The plan to involve China is not an unqualified one, as Madhav and MEA mandarins acknowledge. China’s claim over Arunachal Pradesh is a sore issue. Given the past history of Chinese support to some insurgent groups of North East, there continue to be misgivings in India. China, said Madhav, will only be allowed into some specific sectors in the North East and the concerns of all quarters will be taken care of. The MEA official said that there would naturally be restrictions imposed as far as China is concerned, but even those would not be limiting factors that will thwart the emergence of the North East as a trade and manufacturing hub in the region.
“But it will not only be China that will benefit. Once Chittagong-bound Chinese goods as well as China-bound goods from Chittagong start transiting through North East, trade routes and opportunities between North East India and China will also open up and that will benefit the North East. So what we have suggested is a win-win plan for everyone, including Bangladesh, Nepal and Bhutan,” said the MEA official.

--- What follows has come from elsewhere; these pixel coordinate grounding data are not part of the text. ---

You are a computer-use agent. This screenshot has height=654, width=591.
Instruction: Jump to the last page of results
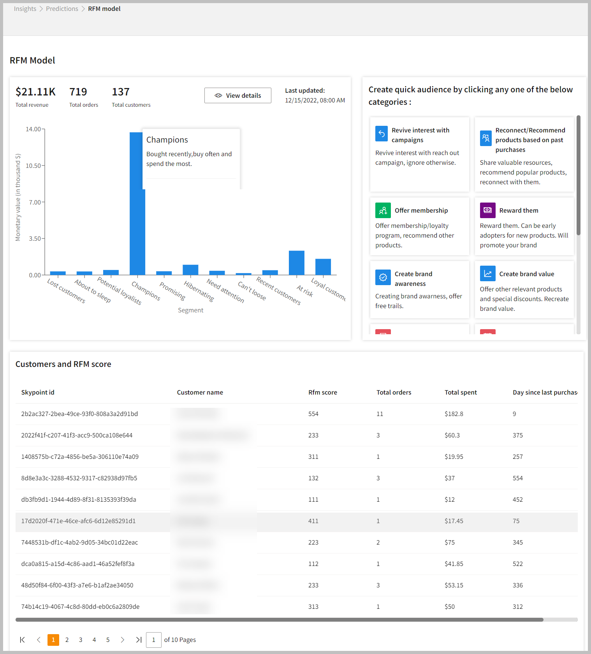(x=139, y=640)
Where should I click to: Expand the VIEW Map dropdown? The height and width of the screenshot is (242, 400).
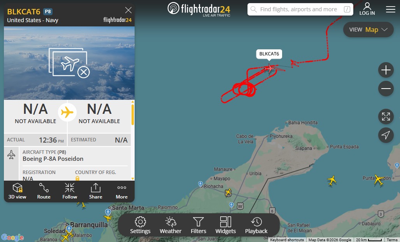[x=368, y=30]
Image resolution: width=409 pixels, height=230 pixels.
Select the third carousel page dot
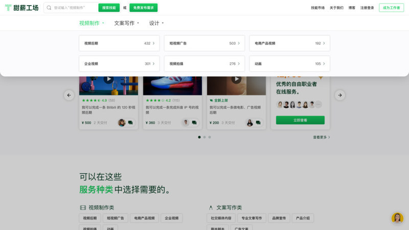click(x=210, y=137)
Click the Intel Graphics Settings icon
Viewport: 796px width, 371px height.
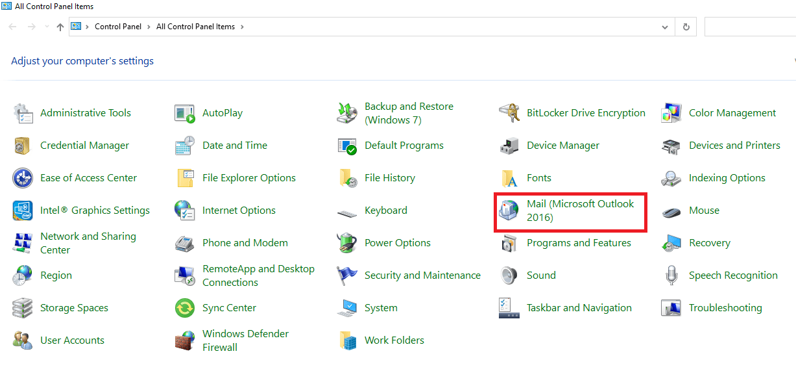click(23, 211)
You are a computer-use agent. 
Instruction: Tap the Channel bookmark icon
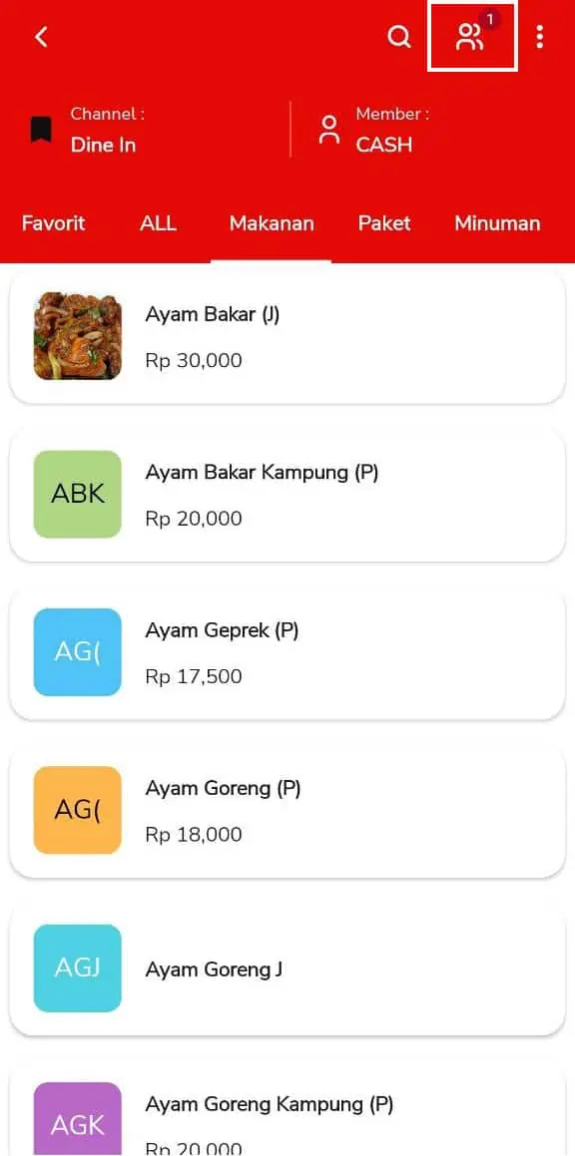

Prime Minister Narendra Modi is learnt to have made a visionary projection at a meeting with chief ministers of the northeastern states soon after assuming office in mid-2014. He had reportedly said that in a decade’s time, he sees the North East as a hub of goods transiting between India, Nepal, Bhutan, Bangladesh, China, Myanmar and Southeast Asia, as a busy trade and manufacturing hub that will change the face of the North East the entire region. It is the North East which will be the pivot for development of this part of Asia, he had observed.
That plan is slowly starting to bear fruits now. The BBIN highways are in advanced stages of completion and once ready, will boost trade and commerce. Favourable conditions exist in North East India for it to emerge as a trade and manufacturing hub: it has abundant natural resources, a favourable climate and a large pool of qualified manpower. “All that had been lacking was adequate infrastructure. Now that is being taken care of, and very soon, the North East will emerge as a busy trade hub,” said Assam Industries Minister Chandra Mohan Patowary.
Beijing is reported to have been enthused by New Delhi’s invitation to use the North East as a transit hub for access to the Bay of Bengal through Chittagong Port. China has been desperate for access to the Bay of Bengal and has been developing two ports in Myanmar, but Chittagong will present a much more viable option for China. Beijing has also been keen on investing in the North East, which is next to its landlocked areas.
But, in the final analysis, it would be wise to be cautious as far as China is concerned. There is little doubt that China has expansionist ambitions and its trade practices have been extortionist. China eyes Arunachal and had lent support to North East militants in the past. Its deals and moves are always cloaked in a veil of secrecy and it frequently uses smokescreens to mask its true intentions and plans. New Delhi has to remain alert and vigilant while dealing with China, and future Chinese business interests in the North East have to be closely monitored.
Jaideep Mazumdar is an associate editor at Swarajya.